Focus reverts to Greek budget vote on Tuesday, but tensions to persist even
if passed.

Comments from EU Summit, Chinese Premier Wen may buoy EUR sentiment before
then.

IEA actions smack of desperate measures, but if oil stays down H2 growth
prospects are improved.

EUR recovered from a very shaky London session yesterday, on the news that
Greece had reached agreement with the EU/IMF inspection team on a budget
package. The focus thus reverts to next Tuesday's parliamentary vote. There
is also a vote currently scheduled for next Thursday to approve legislation
necessary for Budget enactment, but we assume that if the budget is passed,
then this will be a formality. There was some positive news of Belgian and
Greek banks agreeing to roll over Greek debt, but the bigger issue is
whether the ratings agencies cooperate by not classifying a rollover as a
default. And the Belgian PM says opposition support for budget is not a
requirement for the next tranche of aid – so approval of the next EUR 12bn
on July 3 should also be a formality if the budget is passed.
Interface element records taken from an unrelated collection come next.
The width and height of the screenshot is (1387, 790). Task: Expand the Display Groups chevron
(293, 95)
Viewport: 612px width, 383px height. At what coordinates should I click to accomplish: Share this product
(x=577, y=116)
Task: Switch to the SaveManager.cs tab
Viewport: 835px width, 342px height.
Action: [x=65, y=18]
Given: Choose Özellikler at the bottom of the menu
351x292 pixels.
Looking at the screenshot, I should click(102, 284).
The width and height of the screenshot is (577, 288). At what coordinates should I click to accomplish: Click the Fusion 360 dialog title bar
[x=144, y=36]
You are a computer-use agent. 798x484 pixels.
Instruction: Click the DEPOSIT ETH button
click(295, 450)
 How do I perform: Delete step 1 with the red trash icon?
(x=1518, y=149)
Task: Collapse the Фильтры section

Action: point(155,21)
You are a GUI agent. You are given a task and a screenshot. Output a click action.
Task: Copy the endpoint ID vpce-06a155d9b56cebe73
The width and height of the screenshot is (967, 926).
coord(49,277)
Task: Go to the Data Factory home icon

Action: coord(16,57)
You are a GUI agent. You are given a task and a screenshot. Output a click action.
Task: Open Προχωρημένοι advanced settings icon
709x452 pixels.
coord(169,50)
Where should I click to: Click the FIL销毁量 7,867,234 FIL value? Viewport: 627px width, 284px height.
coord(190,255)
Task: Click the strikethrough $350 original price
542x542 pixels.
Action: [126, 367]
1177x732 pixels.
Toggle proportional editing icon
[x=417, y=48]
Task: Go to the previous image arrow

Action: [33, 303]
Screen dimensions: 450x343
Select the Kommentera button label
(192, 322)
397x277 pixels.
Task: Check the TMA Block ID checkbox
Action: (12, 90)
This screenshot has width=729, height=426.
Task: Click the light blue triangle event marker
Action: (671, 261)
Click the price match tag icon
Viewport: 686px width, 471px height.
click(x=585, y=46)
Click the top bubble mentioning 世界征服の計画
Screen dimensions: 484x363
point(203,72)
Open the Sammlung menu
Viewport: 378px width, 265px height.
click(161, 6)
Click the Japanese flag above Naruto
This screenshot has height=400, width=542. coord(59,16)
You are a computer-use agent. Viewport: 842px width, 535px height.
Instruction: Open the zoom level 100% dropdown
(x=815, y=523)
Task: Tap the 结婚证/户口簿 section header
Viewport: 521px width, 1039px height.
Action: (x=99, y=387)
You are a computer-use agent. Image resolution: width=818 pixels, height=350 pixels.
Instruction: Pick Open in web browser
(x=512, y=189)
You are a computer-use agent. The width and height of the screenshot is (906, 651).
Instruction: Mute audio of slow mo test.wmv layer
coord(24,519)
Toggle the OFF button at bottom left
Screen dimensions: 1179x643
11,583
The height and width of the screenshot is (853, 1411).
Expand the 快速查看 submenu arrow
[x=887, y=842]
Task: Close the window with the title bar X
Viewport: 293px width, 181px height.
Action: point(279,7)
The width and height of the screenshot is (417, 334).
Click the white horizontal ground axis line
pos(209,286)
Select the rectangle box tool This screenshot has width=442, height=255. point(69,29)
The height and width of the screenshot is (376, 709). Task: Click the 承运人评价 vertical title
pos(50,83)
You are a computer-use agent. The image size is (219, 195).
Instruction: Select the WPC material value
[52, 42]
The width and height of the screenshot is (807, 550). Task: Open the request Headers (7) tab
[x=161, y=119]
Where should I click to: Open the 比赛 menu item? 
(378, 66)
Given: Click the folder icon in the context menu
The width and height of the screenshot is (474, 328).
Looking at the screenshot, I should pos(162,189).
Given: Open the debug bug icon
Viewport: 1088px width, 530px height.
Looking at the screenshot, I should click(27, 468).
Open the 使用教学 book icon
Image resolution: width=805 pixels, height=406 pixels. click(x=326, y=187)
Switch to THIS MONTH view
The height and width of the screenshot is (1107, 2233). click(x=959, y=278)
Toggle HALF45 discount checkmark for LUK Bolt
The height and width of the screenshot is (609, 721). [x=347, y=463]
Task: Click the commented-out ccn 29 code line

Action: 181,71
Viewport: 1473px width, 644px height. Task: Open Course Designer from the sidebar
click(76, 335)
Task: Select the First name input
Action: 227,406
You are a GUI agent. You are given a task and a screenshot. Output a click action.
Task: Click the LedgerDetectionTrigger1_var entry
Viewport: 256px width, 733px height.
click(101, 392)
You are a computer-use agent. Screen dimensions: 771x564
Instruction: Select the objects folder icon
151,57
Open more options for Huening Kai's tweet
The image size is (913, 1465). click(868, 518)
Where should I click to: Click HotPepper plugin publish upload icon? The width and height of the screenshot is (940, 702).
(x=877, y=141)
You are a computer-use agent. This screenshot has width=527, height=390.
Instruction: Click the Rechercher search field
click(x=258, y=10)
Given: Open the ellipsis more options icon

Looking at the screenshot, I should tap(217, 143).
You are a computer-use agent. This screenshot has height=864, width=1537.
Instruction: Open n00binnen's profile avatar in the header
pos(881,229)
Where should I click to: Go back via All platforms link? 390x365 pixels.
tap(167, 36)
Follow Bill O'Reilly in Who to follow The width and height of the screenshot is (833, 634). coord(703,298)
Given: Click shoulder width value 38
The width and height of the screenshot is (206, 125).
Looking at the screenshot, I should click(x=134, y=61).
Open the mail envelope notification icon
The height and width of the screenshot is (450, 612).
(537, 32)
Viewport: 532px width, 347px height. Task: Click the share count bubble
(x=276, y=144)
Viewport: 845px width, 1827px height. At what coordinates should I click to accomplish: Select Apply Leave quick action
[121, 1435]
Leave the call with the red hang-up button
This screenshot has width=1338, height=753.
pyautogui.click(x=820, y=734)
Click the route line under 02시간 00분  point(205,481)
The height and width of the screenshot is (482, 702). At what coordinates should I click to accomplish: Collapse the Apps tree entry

It does not
mean though that the IMF/EU has abandoned its demand for 'national unity' as
a precondition for the next bailout package. While passage of the budget
looks likely, it is clear that tensions will persist even after July 3.

Oil prices fell sharply after the IEA decided to release 60mn barrels of oil
from strategic reserves. Although the move risks being interpreted as a last
desperate act by policymakers otherwise out of bullets,we see lower oil as
positive for USD for a number of reasons: the lower oil import bill improves
the trade deficit,  but more importantly, consumers can spend their limited
cash on other things. There's also the indirect impact of lower oil revenues
leading to less FX diversification flows by oil exporters. But the issue is
how long the impact will last: 60mn barrels represent only about 17 hours of
global demand and unless the action is followed up by further releases the
impact should be limited and temporary.

For today, we expect markets to remain illiquid with investors still on the
sidelines. Data will again come second to comments: Chinese Premier Wen is
now in Europe and we can therefore expect to hear strong affirmations of
support for the Euro-periphery. The second day of the EU Heads of State
meeting should also be expected to come out with a more positive outlook for
Greece. Both are wholly predictable, but should still provide tangible
support for EURUSD. Thus our bias for the day would be to buy risk on dips,
although position squaring ahead of the weekend will also feature.

Economic event risk of most note Friday comes form Germany in the form of
the IFO survey and US Durable Goods orders. After Thursday´s PMI data, the
market should be braced for a weaker IFO outcome than the 113.4 market
median for the Business climate reading (from 114.2) and 106.3 for
expectations (from 107.4). On Durable goods orders, a modest bounce from
April´s falls is expected (+1.5% from -3.6% on headline).